Selon Hugues Puel - secrétaire général d’Economie et Humanisme - « Ces deux termes barbares (ajustement structurel) désignent dans le langage technocratique les déséquilibres qui existent dans les relations économiques internationales entre pays et qui contraignent certains d’entre eux à mener des réformes internes rigoureuses »172.

Dans l’économie libérale mondiale, quand la balance des paiements de d’un pays est déficitaire, ce dernier doit prendre des mesures pour financer ce déficit, puis tâcher de ramener la balance à l’équilibre, voire réaliser des excédents pour rembourser les dettes antérieures173. Et ceci est surtout valable pour les pays pauvres, notamment les Etats africains qui ne sont pas du tout favorisés par le système économique mondial.

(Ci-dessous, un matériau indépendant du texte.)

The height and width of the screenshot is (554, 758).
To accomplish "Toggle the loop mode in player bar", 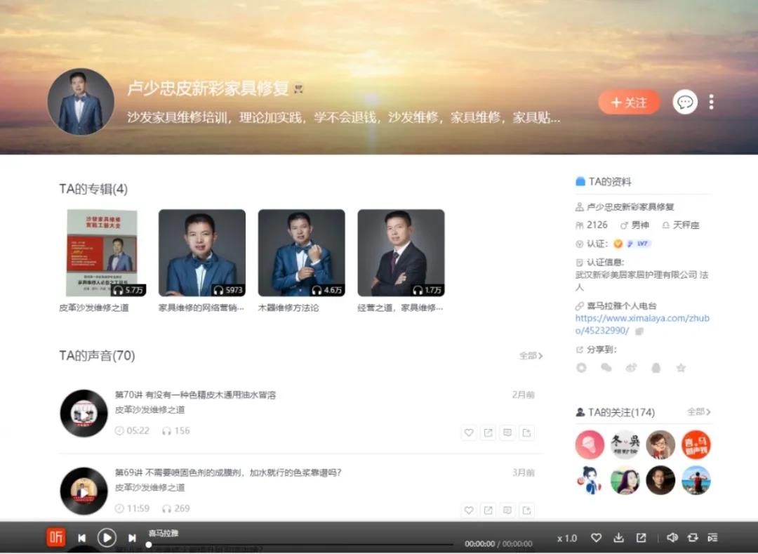I will point(693,538).
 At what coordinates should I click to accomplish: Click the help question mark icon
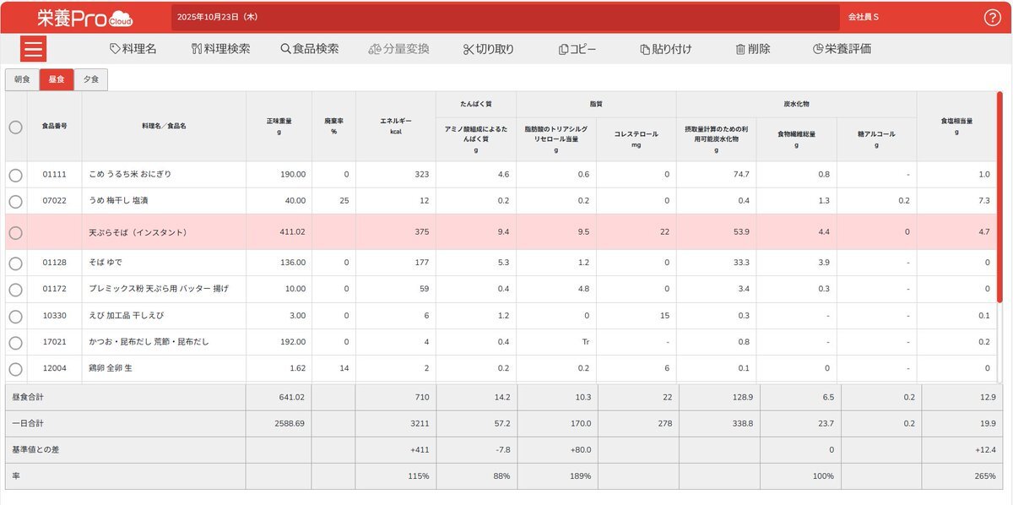pos(992,18)
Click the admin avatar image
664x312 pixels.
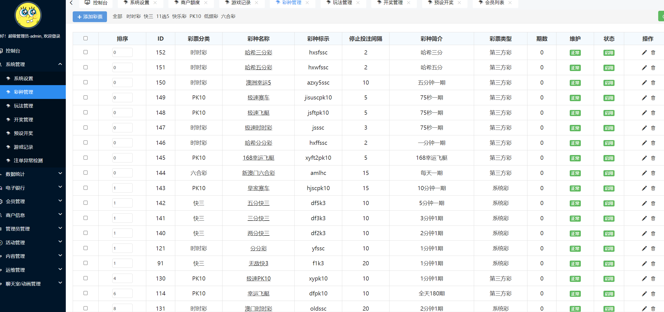[x=28, y=15]
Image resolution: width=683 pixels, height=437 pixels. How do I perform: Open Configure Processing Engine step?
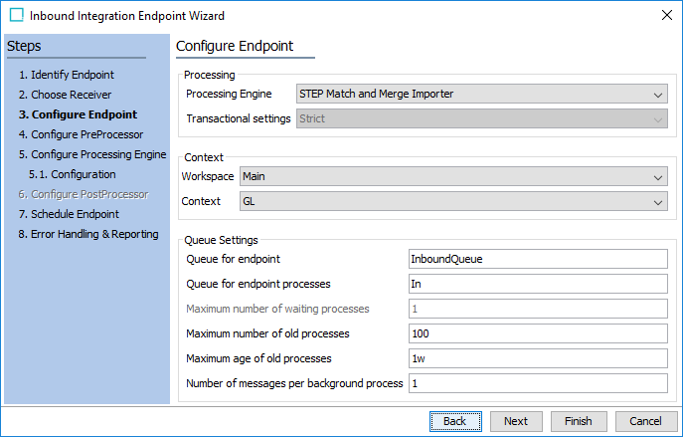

Les situations des pays africains face à l’ajustement structurel174 sont très dramatiques. Car, ces derniers ont de lourds déficits de leur balance des paiements. Ils n’ont pas de réserves de change (c’est-à-dire de monnaies étrangères) suffisantes pour y faire face. Leur situation est telle qu’aucune banque internationale ne leur fait suffisamment confiance pour leur prêter. On leur applique l’adage : « les banques ne prêtent pas aux pauvres ». Les gouvernants des Etats africains postcoloniaux se tournent alors vers le Fonds Monétaire International pour être aidés à financer ce déficit. Le Fonds donne son accord à condition que le pays procède à un certain nombre de réformes. En général ces réformes tournent généralement autour des trois mesures suivantes (en totalité ou en partie et selon des modalités chaque fois différentes) :

  • Dépréciation de la monnaie nationale par rapport aux autres monnaies : cela favorise les exportations qui deviennent moins chères, mais cela enchérit les importations, ce qui les décourage. Cela est donc favorable à un rééquilibrage, voire à un futur excédent de la balance commerciale.
  • Etablissement d’un budget de l’Etat en équilibre par réduction des subventions aux produits alimentaires et aux entreprises publiques, diminution des salaires des fonctionnaires, voire licenciement de fonctionnaires pléthoriques.
  • Réforme, liquidation ou privatisation des entreprises publiques.

On le voit, les PAS procèdent à la dévaluation de la devise 175 , à la promotion des exportations au dépend des cultures vivrières, à la libéralisation du commerce, à la réduction des restrictions imposées aux investissements étrangers et à la privatisation des entreprises publiques. Les principales critiques font ressortir :

  • un manque de participation et un manque de transparence,
  • des effets pernicieux sur les pauvres et un préjudice porté aux producteurs locaux,
  • la dégradation de l'environnement et un modèle unique pour tous, ainsi qu’un échec à réaliser la croissance et le développement des pays.

Longtemps la Banque Mondiale et le FMI déclaraient qu’il s’agissait d’une « souffrance de court terme, pour un bénéfice à long terme »176 pourtant cette souffrance à court terme s’est instaurée pour des décennies en Afrique, creusant les inégalités et freinant tout processus de développement.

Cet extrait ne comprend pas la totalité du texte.